Summation is the common operation of adding a sequence of numbers together, resulting in their total. The trivial implementation is to iterate over the full collection of numbers, keeping a running total as you progress. For small sequences, a single threaded implementation will suffice, however, when the size increases use of other available CPU cores helps provide necessary speed optimisations. As addition is an associative operation it makes no difference to the end result in which order we process the collection, this behavior works well for are implementation design. Below is an example implementation which splits the summation of a sequence of numbers into (close to) equal collections, each being processed in parallel within their own thread.

```
public class Summation extends Thread {
private int[] arr;
private int low, high, partial;
public Summation(int[] arr, int low, int high)
{
this.arr = arr;
this.low = low;
this.high = Math.min(high, arr.length);
}
public int getPartialSum()
{
return partial;
}
public void run()
{
partial = sum(arr, low, high);
}
public static int sum(int[] arr)
{
return sum(arr, 0, arr.length);
}
public static int sum(int[] arr, int low, int high)
{
int total = 0;
for (int i = low; i < high; i++) {
total += arr[i];
}
return total;
}
public static int parallelSum(int[] arr)
{
return parallelSum(arr, Runtime.getRuntime().availableProcessors());
}
public static int parallelSum(int[] arr, int threads)
{
int size = (int) Math.ceil(arr.length * 1.0 / threads);
Summation[] sums = new Summation[threads];
for (int i = 0; i < threads; i++) {
sums[i] = new Summation(arr, i * size, (i + 1) * size);
sums[i].start();
}
try {
for (Summation sum : sums) {
sum.join();
}
} catch (InterruptedException e) { }
int total = 0;
for (Summation sum : sums) {
total += sum.getPartialSum();
}
return total;
}
}
```

Looking at the implementation above you will notice that I have taken advantage of static functionality to combine both the sum and thread instances required to complete the task. Calling ‘parallelSum’ with a single argument (being the specified array), the system is queried on how many available processing cores are present. We then create ‘Summation’ instances that are supplied with the low and high range of indexes within the subject array they are required to process. These are then started and subsequently joined into the main thread for the final round of partial sum addition to complete the process.

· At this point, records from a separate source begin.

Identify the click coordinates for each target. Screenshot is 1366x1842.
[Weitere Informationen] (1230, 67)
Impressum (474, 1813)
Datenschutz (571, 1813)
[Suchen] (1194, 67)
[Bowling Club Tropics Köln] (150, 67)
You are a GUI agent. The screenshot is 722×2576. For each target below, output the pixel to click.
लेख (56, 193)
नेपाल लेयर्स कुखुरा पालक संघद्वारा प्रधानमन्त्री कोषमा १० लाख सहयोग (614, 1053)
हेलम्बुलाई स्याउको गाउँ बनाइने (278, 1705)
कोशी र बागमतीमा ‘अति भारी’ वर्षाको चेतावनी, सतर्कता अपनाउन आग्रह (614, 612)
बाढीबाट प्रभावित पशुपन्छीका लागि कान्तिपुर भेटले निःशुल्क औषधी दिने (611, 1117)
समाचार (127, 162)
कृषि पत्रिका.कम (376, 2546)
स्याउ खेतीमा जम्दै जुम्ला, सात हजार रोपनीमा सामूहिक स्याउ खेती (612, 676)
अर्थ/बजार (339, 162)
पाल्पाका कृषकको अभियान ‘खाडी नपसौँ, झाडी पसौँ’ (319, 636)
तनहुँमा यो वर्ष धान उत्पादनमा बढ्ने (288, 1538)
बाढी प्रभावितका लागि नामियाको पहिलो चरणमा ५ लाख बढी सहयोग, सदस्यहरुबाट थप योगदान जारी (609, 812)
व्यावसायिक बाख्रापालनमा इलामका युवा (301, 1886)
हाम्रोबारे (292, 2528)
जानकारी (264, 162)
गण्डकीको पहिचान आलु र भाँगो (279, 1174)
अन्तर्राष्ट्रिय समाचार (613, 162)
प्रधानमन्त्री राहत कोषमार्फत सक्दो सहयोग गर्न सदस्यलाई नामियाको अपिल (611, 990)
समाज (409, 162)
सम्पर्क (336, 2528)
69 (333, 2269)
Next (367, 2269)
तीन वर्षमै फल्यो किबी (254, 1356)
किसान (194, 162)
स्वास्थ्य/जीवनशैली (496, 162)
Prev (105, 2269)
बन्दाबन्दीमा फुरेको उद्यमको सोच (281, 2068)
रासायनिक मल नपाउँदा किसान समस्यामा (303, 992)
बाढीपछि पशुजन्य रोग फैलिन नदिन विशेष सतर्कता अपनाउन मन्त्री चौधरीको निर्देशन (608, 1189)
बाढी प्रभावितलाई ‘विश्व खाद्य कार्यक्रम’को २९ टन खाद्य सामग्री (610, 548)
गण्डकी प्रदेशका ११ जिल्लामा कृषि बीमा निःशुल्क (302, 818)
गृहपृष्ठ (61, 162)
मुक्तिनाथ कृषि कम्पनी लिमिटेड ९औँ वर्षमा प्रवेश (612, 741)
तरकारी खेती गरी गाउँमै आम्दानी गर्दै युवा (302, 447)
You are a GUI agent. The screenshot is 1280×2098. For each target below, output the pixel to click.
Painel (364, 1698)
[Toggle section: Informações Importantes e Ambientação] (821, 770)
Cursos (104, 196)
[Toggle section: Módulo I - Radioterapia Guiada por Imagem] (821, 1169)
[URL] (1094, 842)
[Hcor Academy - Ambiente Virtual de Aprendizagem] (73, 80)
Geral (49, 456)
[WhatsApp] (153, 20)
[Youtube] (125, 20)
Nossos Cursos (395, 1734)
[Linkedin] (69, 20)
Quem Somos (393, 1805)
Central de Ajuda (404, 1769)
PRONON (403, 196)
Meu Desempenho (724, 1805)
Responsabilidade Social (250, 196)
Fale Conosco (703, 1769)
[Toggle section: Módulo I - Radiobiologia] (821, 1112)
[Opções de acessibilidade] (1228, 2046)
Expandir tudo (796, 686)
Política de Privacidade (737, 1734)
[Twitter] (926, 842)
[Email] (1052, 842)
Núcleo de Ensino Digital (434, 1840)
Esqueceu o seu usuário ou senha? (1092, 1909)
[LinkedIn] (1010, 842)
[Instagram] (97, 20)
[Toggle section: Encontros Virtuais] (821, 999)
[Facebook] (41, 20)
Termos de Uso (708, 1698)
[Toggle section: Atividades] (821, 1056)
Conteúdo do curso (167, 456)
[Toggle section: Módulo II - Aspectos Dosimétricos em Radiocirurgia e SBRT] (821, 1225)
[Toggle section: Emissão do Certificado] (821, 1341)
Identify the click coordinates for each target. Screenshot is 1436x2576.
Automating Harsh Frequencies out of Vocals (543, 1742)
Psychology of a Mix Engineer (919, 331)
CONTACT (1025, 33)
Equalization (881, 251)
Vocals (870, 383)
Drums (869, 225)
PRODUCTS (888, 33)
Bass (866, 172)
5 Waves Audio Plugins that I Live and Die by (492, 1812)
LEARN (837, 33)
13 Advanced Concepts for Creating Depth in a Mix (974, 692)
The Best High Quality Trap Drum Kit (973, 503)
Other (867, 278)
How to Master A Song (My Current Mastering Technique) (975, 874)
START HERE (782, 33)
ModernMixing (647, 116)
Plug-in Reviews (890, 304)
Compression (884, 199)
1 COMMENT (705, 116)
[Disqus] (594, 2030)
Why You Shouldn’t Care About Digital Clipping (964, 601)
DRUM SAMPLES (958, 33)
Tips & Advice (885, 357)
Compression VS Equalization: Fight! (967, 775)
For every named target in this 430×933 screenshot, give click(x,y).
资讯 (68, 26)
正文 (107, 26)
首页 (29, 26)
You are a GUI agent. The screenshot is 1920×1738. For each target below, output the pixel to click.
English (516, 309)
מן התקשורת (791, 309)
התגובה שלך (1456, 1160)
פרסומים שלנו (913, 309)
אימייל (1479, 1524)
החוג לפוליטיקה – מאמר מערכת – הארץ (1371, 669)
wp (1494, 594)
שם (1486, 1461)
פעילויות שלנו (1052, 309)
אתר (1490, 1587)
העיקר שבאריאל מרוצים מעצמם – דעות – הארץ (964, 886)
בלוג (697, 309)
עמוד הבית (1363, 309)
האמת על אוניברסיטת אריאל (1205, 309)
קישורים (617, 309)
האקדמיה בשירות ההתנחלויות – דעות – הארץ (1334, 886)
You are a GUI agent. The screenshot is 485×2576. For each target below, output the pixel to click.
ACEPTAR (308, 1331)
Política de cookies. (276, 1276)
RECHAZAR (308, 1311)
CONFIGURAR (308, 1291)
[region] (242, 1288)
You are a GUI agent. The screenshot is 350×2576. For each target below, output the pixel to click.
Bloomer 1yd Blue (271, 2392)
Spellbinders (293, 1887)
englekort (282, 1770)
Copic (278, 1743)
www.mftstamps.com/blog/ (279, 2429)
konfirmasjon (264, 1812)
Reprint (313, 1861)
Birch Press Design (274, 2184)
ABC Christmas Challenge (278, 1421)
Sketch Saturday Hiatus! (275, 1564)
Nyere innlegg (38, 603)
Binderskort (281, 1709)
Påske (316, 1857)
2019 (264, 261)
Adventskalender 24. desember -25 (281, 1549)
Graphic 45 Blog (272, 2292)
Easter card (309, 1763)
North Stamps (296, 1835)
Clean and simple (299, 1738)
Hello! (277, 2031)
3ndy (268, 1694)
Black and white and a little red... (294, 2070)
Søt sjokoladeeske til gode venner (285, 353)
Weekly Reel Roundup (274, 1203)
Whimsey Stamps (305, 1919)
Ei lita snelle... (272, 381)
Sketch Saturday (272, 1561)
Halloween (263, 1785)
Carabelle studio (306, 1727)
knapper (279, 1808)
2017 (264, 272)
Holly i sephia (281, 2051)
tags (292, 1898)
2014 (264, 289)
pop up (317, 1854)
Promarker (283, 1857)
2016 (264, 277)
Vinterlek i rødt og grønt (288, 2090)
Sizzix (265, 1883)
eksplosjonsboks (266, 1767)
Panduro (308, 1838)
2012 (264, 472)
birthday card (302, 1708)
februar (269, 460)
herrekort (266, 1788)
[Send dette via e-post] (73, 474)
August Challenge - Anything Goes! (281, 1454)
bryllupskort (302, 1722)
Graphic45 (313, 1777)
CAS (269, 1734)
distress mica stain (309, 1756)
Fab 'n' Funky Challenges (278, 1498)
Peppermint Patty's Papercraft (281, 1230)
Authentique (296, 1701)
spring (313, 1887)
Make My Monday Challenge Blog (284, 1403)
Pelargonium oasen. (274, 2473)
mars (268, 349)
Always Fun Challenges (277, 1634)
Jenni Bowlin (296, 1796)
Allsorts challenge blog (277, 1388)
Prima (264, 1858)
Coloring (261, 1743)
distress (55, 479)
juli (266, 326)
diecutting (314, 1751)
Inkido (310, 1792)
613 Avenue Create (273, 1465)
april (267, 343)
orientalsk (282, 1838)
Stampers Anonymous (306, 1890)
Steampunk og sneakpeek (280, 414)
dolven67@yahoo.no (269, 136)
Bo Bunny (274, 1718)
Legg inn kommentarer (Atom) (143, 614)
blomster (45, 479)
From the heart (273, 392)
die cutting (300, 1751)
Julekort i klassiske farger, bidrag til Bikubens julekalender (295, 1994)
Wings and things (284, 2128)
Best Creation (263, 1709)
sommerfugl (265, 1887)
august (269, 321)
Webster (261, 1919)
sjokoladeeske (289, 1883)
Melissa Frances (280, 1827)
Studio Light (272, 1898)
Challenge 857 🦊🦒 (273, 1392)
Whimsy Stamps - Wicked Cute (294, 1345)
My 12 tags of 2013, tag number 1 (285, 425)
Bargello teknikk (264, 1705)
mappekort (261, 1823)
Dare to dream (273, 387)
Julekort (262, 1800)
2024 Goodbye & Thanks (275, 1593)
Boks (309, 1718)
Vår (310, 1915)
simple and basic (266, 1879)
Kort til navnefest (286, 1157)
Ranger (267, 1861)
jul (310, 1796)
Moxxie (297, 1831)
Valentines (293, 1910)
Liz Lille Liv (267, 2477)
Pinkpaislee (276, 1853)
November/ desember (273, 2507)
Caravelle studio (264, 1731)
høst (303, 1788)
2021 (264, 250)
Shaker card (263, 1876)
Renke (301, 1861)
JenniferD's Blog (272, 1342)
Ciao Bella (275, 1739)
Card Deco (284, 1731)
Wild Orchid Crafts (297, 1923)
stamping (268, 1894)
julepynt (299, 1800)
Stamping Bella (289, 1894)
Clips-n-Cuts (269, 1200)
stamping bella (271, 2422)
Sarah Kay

So as to see the benefits of parallelising such an operation, an example benchmark has been provided below. The implementation is provided in this case with 100,000,000 random integers between 1 and 100, and timed on its performance to run as both a single and parallel operation.

```
import java.util.Random;
public static void main(String[] args)
{
Random rand = new Random();
int[] arr = new int[100000000];
for (int i = 0; i < arr.length; i++) {
arr[i] = rand.nextInt(101) + 1; // 1..100
}
long start = System.currentTimeMillis();
Summation.sum(arr);
System.out.println("Single: " + (System.currentTimeMillis() - start)); // Single: 44
start = System.currentTimeMillis();
Summation.parallelSum(arr);
System.out.println("Parallel: " + (System.currentTimeMillis() - start)); // Parallel: 25
}
```

Looking at the results above, you will see that using the parallelised approach provides us with noticeable speed gains. An interesting observation I made when running the benchmark was that the speed increases after splitting the subject operation into 2 threads did not significantly alter the time taken.